◆ QUOTED PASSAGE

※ ※ ※

# 8 or 10" auger ???



## 98885 (Jan 18, 2015)

sureshot006 said:


> No... it's not a need. It's a want. Unless they're fishing sturgeon?


I remember a guy in Canada telling me, " If you get an auger, make sure it's a real one, not one of those small 6-8" models !" Never knew what he meant until I fished over there and we had 39" of ice. We lost so many fish in the 8" holes just because we couldn't get the big walleyes started into it. He was bringing every fish thru his easily. Never figured 2" would make that much difference. Well, I won't be fishing there again not do I think I'll ever see 39" of ice in this state again. That example showed me that a 10" hole WAS necessary. Some guys today have told me the same. The 10" hole makes starting the fish up thru it alot easier. Again, I'll figure it out. One thing I'll say is, the 8" augers tend to be more reasonably priced


----------



## sureshot006 (Sep 8, 2010)

johnIV said:


> I remember a guy in Canada telling me, " If you get an auger, make sure it's a real one, not one of those small 6-8" models !" Never knew what he meant until I fished over there and we had 39" of ice. We lost so many fish in the 8" holes just because we couldn't get the big walleyes started into it. He was bringing every fish thru his easily. Never figured 2" would make that much difference. Well, I won't be fishing there again not do I think I'll ever see 39" of ice in this state again. That example showed me that a 10" hole WAS necessary. Some guys today have told me the same. The 10" hole makes starting the fish up thru it alot easier. Again, I'll figure it out. One thing I'll say is, the 8" augers tend to be more reasonably priced


Doesnt matter if its 39 or 9" of ice the opening is the same. The line angle would vary, but it's so slight it shouldn't matter much. But yeah starting them is the biggest advantage by far.

10s are heavier, pose more of a safety hazard and more chance stuff can fall in than an 8. Other than those things, a 10" has the advantage. It's all about weighing pros and cons for yourself.


----------



## Radar420 (Oct 7, 2004)

※ ※ ※

◆ DATA SHOWN
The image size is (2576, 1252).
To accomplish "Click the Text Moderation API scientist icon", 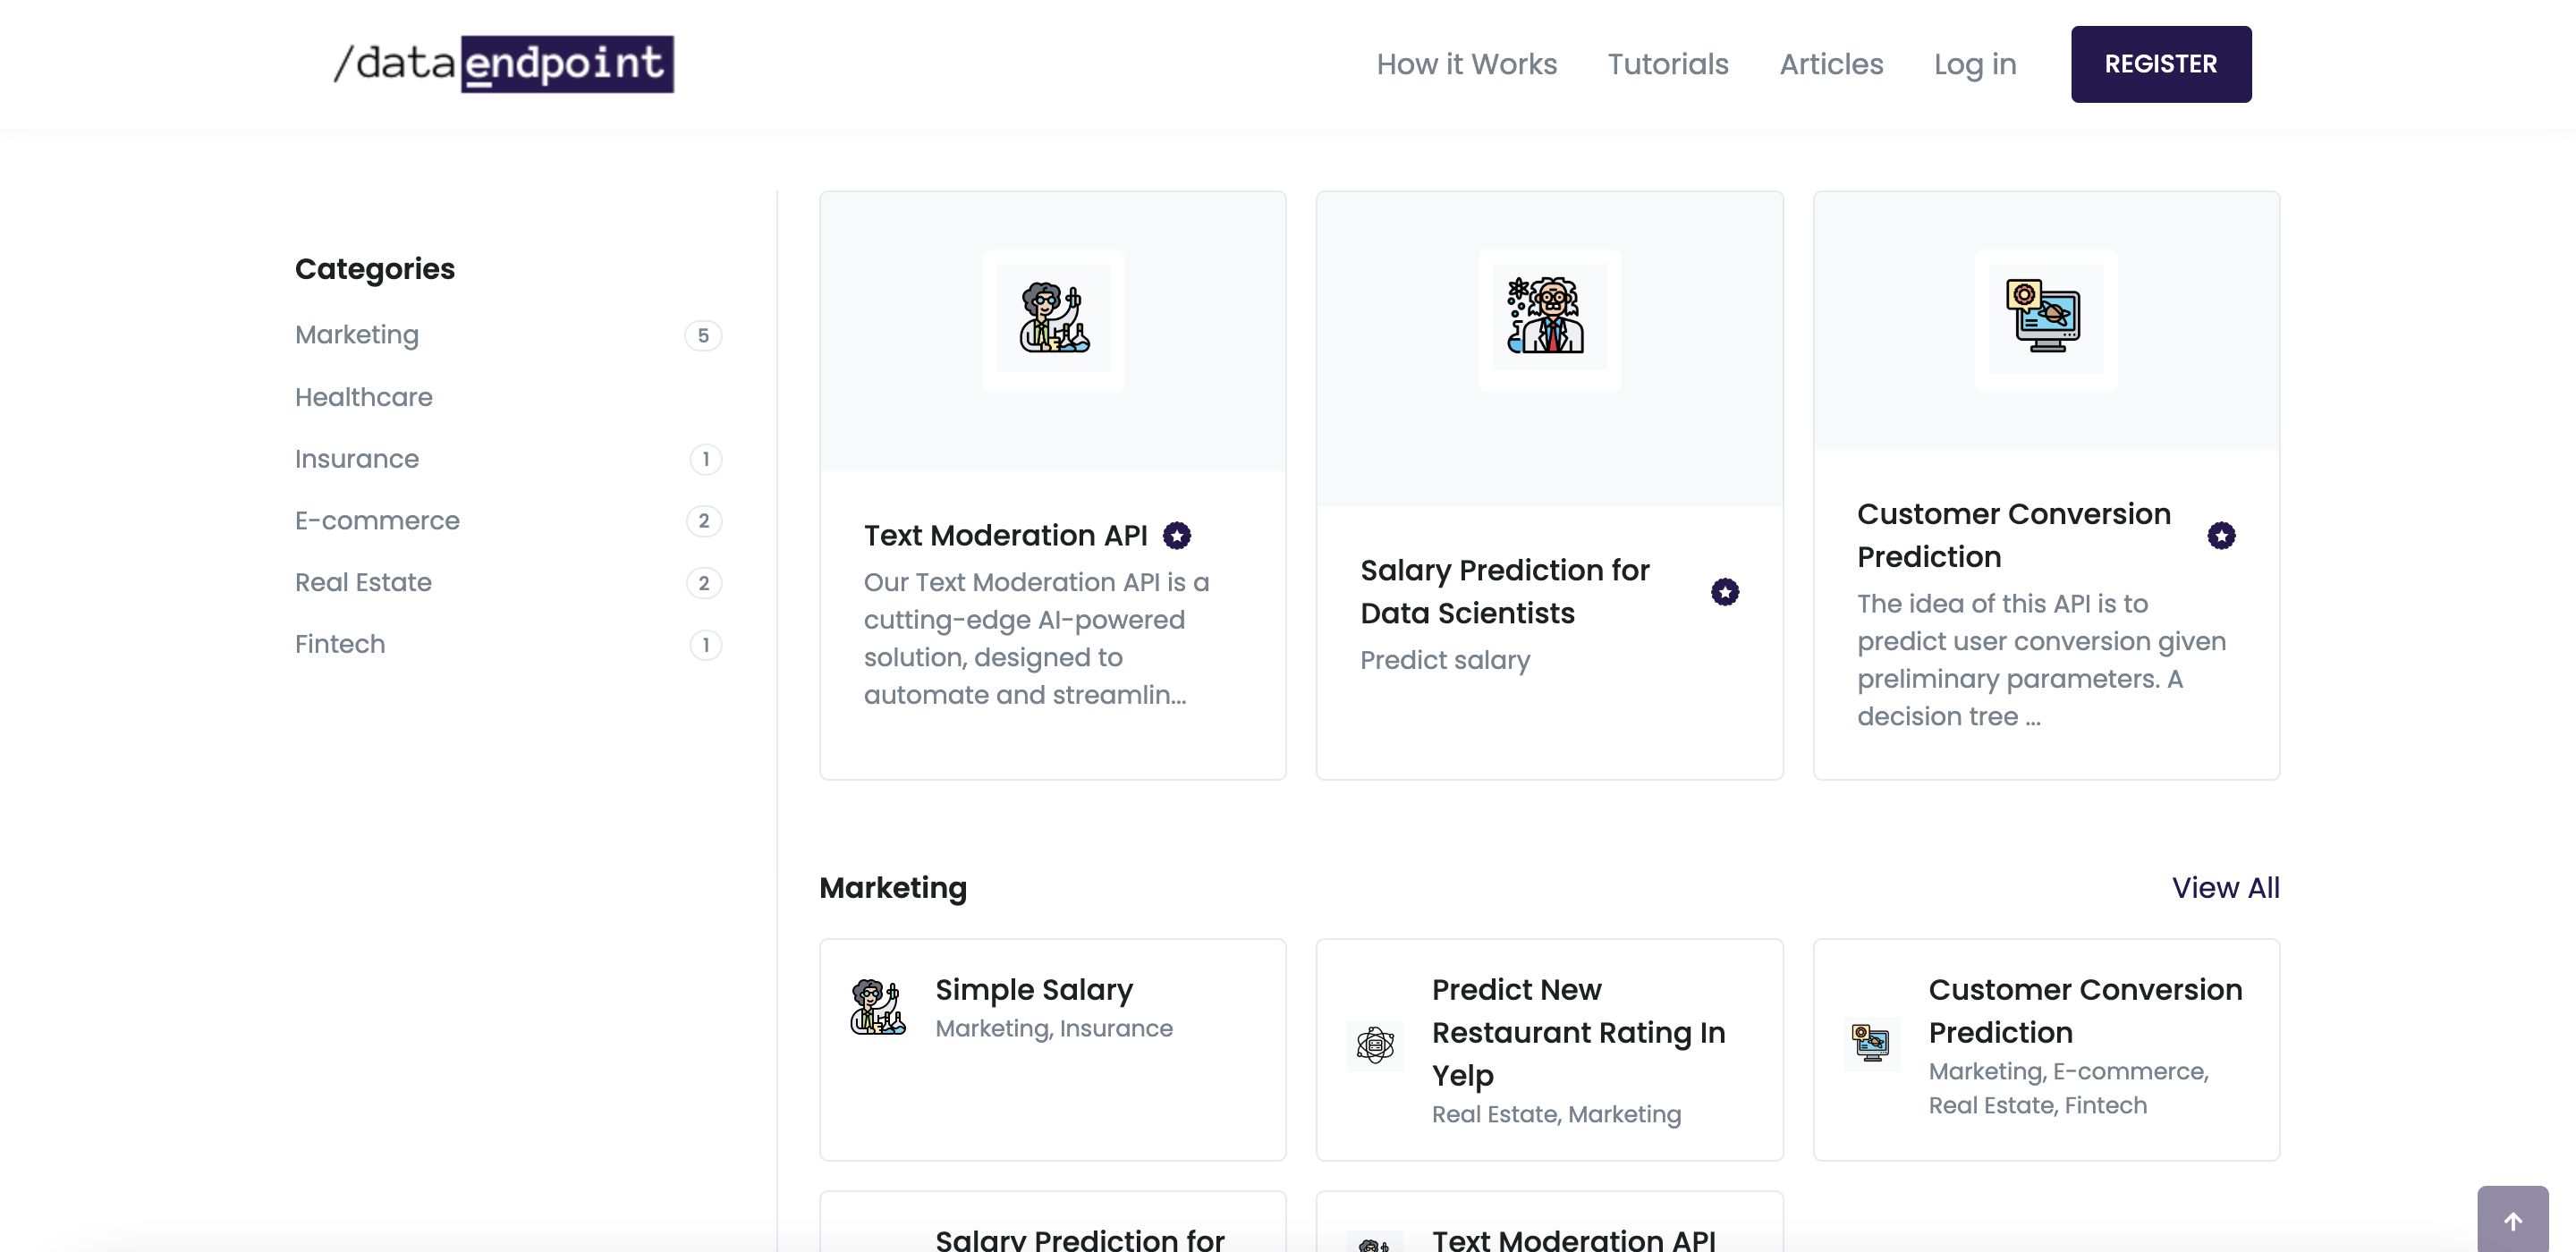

※ ※ ※

◆ STATED GOAL A
List every drawback of a 10-inch auger compared with an 8-inch one that the auger thread mentions.
◆ STATED GOAL B
Write out the auger thread word for word between "Doesnt matter if" and "(Oct 7, 2004)", inclusive.
Work only from the auger thread above, not from the data.

◆ WRITTEN RESPONSE A
- Heavier
- More of a safety hazard
- More chance that stuff can fall in
- Higher price (the 8" augers tend to be more reasonably priced)

◆ WRITTEN RESPONSE B
Doesnt matter if its 39 or 9" of ice the opening is the same. The line angle would vary, but it's so slight it shouldn't matter much. But yeah starting them is the biggest advantage by far.

10s are heavier, pose more of a safety hazard and more chance stuff can fall in than an 8. Other than those things, a 10" has the advantage. It's all about weighing pros and cons for yourself.


----------



## Radar420 (Oct 7, 2004)